29 Eylül 2024 Pazar

Gözen: Sansür yasasını yok sayalım, hakikati savunalım

İktidarın seçim öncesi kendi istediği politik atmosferi yaratmak için özgür basın emekçilerini susturmak istediğini kaydeden TÖP Dönem Sözcüsü Juliana Gözen, Kürt basınına yönelik saldırıların önümüzdeki dönem yaşanacakları işaret ettiğini söyledi. ETHA'ya değerlendirmelerde bulunan Gözen, "Kürt halkına yönelik sürdürdüğü savaşın bir ürünü olan bu yönelimle Kürt basını darbelenmek, hakikatler gizlenmek isteniyor" vurgusu yaparak, "sansür yasası"ın yok sayma, haber alma hakkını ve özgür basın emekçilerini sahiplenme çağrısı yaptı.

Savaş ve insanlık suçlarını gizlemek isteyen AKP-MHP faşist iktidarı halkın gerçekleri öğrenmesinin önüne geçmek için basın emekçilerine saldırıyor.
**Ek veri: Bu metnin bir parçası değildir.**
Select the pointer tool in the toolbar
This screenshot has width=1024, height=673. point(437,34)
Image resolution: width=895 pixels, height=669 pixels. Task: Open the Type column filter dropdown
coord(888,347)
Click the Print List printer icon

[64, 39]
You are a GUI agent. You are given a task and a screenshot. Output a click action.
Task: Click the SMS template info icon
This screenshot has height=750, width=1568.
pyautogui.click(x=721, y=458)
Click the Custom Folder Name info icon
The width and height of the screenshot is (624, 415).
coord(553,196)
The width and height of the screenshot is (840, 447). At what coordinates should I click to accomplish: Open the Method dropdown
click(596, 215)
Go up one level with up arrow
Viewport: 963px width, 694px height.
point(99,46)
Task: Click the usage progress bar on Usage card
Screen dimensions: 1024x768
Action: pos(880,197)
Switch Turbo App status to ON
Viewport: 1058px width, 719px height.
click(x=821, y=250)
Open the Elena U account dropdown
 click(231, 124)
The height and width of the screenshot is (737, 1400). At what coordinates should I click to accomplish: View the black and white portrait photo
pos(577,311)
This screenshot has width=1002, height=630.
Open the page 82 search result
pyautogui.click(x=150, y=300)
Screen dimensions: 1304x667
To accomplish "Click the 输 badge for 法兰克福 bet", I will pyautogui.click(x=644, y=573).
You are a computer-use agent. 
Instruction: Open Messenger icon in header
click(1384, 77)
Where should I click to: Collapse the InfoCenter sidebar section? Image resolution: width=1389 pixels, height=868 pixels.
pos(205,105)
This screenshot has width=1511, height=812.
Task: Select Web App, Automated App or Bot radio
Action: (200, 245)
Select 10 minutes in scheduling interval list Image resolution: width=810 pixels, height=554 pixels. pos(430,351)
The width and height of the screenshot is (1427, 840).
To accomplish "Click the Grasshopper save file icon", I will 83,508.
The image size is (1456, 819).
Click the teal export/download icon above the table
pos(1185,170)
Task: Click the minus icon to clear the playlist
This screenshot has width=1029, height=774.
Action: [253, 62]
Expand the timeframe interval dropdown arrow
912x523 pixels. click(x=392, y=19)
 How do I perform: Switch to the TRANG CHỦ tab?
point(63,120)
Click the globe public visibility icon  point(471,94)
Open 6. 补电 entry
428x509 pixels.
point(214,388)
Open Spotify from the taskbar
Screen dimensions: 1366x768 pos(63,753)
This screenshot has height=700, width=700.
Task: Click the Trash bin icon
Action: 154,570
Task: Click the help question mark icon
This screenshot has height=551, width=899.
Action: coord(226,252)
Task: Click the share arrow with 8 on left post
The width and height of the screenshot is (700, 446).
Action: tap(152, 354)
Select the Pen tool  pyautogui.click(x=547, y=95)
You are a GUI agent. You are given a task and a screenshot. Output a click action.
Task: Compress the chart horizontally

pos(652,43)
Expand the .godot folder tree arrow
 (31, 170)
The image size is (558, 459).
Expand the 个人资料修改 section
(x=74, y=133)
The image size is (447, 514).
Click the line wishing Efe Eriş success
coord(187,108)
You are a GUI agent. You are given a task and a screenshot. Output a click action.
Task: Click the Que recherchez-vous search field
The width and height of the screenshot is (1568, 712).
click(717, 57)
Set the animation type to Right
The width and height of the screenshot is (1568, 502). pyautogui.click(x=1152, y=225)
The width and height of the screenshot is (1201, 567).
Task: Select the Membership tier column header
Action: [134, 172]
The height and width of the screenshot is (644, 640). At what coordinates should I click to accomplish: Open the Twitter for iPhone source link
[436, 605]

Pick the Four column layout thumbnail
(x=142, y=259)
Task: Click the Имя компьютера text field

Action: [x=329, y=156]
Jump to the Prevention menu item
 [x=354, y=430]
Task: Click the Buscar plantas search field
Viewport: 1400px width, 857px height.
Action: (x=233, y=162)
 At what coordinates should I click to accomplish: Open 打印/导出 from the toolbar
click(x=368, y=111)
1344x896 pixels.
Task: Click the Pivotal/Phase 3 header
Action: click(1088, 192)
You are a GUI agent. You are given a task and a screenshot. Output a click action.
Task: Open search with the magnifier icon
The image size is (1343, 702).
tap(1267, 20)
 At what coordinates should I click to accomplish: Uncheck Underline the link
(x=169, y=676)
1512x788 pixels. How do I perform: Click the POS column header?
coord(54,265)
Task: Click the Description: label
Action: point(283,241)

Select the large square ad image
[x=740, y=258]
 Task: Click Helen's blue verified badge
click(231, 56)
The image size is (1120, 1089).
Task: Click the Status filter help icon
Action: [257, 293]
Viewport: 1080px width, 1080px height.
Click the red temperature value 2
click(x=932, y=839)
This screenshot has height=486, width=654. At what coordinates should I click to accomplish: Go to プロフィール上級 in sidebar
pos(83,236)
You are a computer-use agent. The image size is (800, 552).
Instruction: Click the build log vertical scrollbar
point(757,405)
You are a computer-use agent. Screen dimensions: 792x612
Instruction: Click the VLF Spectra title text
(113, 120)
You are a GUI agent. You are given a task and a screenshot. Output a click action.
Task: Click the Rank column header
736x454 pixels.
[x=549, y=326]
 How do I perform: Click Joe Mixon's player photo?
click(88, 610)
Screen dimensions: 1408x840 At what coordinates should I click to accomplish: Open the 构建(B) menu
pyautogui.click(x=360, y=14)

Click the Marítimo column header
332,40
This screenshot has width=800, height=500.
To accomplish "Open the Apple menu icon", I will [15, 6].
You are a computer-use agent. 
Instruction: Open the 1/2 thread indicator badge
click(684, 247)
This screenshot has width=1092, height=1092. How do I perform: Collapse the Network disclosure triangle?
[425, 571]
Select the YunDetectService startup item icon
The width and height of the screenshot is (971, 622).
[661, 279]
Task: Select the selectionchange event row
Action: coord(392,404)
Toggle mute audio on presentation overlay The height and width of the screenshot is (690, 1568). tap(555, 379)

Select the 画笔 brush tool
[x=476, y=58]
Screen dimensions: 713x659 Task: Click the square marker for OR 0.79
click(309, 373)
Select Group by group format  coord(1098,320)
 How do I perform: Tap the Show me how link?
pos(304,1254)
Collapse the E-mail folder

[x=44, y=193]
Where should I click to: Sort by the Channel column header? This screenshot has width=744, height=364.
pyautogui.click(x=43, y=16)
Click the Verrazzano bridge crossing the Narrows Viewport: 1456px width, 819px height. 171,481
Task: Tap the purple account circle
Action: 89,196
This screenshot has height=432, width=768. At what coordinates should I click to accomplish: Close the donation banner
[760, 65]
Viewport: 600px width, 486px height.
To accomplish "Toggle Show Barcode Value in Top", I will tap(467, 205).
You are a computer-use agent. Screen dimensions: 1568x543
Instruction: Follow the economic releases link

Kürt halkına yönelik düşman politikalarını, kadın, LGBTİ+ ve çocuklara yönelik nefret söylemlerini, yolsuzluklarını, rant ve sermaye odaklı politikalarını ortaya çıkaran özgür basın çalışanlarını gözaltı ve tutuklama teröriyle susturmaya, sindirmeye çalışıyor.

Dicle Fırat Gazeteciler Derneği'nin (DFG) ağustos ayı raporuna göre hapishanelerde tutsak gazeteci sayısı 79. Raporun yayımlanmasından kısa bir süre sonra Mezopotamya Ajansı (MA) Yazı İşleri Müdürü Diren Yurtsever, muhabirler Deniz Nazlım, Berivan Altan, Selman Güzelyüz, Hakan Yalçın, Emrullah Acar, Ceylan Şahinli, JINNEWS muhabirleri Habibe Eren, Öznur Değer tutuklandı. Aynı soruşturma kapsamında MA muhabiri Zemo Ağgöz ev hapsi şartıyla, bir süre MA'nın Ankara bürosunda stajyer olarak çalışan Mehmet Günhan ise adli kontrol şartıyla serbest bırakıldı.

'BASINA SALDIRI DAHA DA İLERİ BİR AŞAMA'
Toplumsal Özgürlük Partisi (TÖP) Dönem Sözcüsü Juliana Gözen, basına yönelik saldırıların topluma karşı başlatılan saldırıların önemli bir aşaması olduğunu kaydetti. Basına yönelik saldırıları topyekün saldırılardan bağımsız olmadığını kaydeden Gözen, "daha da ileri taşıyan bir aşama" yorumu yaptı.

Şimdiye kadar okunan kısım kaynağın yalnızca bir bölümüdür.